== Required work ==
From the entries below, return exactly the lines beginning at the one that contains "The image size is (764, 502)." and ending at the one that contains "has width=1244, height=936.", both of them included, and only those lines.

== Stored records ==
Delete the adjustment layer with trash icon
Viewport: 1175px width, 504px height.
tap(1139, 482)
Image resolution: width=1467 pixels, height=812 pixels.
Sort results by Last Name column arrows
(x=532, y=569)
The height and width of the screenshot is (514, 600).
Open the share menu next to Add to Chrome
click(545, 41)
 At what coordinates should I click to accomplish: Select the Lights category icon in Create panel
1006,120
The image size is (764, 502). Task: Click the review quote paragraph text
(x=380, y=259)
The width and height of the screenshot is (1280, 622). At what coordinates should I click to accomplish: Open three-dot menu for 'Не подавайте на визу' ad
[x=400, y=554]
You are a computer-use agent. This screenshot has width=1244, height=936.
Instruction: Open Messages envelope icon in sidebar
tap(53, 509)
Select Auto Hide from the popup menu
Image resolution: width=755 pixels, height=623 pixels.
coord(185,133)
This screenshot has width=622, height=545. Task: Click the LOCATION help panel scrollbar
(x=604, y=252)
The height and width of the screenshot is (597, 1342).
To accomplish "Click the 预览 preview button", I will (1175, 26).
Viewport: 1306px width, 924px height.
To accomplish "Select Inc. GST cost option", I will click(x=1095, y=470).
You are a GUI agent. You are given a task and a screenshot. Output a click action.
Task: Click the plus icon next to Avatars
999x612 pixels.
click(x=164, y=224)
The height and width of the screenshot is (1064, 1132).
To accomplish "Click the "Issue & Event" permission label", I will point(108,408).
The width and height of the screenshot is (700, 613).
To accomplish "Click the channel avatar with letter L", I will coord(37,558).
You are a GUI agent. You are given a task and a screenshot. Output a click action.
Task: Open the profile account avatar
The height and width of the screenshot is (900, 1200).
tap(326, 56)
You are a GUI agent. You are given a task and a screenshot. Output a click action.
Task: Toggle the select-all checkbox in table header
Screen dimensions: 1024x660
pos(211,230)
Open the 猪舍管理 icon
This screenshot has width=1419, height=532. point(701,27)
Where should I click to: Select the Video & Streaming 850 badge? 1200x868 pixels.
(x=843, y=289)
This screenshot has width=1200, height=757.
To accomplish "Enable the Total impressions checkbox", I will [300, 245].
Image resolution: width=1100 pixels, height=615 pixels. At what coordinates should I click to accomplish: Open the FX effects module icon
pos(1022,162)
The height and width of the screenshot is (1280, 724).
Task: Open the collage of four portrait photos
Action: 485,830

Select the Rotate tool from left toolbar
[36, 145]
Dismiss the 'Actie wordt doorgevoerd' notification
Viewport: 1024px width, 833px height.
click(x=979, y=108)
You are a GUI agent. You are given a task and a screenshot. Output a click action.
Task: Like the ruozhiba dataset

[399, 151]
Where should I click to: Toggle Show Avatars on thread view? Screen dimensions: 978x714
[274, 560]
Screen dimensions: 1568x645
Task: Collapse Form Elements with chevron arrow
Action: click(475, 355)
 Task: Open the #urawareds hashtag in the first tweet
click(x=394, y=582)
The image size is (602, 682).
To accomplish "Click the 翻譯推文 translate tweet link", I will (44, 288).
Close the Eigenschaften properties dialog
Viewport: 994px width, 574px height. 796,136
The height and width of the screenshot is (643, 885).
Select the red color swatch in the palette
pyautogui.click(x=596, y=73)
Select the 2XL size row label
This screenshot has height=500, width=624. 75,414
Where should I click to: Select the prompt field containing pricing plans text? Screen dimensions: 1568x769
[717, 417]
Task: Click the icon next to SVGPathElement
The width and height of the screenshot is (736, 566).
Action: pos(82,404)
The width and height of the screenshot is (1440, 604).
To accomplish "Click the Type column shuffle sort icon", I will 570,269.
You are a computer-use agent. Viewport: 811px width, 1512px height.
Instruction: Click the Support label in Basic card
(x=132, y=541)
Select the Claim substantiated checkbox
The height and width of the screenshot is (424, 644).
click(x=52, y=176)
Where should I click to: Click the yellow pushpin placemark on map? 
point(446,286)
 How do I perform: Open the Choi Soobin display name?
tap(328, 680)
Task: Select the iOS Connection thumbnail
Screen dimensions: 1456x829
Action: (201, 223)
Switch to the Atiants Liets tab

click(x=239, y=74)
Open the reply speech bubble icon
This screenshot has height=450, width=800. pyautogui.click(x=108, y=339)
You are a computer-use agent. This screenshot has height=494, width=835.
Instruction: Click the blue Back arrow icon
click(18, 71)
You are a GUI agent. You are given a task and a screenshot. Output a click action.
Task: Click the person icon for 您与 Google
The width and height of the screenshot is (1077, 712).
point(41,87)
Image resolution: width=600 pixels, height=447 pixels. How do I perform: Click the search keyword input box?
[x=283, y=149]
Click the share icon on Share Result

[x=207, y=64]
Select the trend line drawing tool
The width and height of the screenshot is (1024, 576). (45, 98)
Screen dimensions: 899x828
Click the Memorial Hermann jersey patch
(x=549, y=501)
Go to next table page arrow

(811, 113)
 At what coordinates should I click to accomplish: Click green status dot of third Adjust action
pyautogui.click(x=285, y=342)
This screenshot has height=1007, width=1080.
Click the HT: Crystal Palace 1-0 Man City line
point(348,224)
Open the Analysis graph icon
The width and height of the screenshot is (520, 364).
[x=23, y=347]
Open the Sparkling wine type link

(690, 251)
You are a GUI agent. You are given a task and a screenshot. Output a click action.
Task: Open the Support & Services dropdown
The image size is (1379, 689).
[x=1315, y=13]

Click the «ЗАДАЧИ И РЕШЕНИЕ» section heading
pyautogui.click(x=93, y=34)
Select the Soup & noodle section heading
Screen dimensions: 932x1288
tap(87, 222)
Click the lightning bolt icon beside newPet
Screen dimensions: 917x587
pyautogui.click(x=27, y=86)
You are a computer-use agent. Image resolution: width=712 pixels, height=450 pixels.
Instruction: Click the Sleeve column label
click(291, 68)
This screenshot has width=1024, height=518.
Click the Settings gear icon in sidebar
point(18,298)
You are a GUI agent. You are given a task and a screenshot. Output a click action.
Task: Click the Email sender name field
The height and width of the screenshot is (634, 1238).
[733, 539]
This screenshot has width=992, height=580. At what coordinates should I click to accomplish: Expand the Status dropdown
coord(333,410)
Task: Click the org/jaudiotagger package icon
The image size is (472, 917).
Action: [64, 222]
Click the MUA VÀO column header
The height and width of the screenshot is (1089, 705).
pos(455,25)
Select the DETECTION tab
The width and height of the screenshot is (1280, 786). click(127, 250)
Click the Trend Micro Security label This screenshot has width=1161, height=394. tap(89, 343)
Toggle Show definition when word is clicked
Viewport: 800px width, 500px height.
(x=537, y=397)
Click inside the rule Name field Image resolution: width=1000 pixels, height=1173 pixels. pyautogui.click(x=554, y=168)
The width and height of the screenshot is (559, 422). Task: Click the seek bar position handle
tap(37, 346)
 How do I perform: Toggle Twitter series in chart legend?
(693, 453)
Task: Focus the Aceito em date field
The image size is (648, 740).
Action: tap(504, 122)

== Expected answer ==
The image size is (764, 502). Task: Click the review quote paragraph text
(x=380, y=259)
The width and height of the screenshot is (1280, 622). At what coordinates should I click to accomplish: Open three-dot menu for 'Не подавайте на визу' ad
[x=400, y=554]
You are a computer-use agent. This screenshot has width=1244, height=936.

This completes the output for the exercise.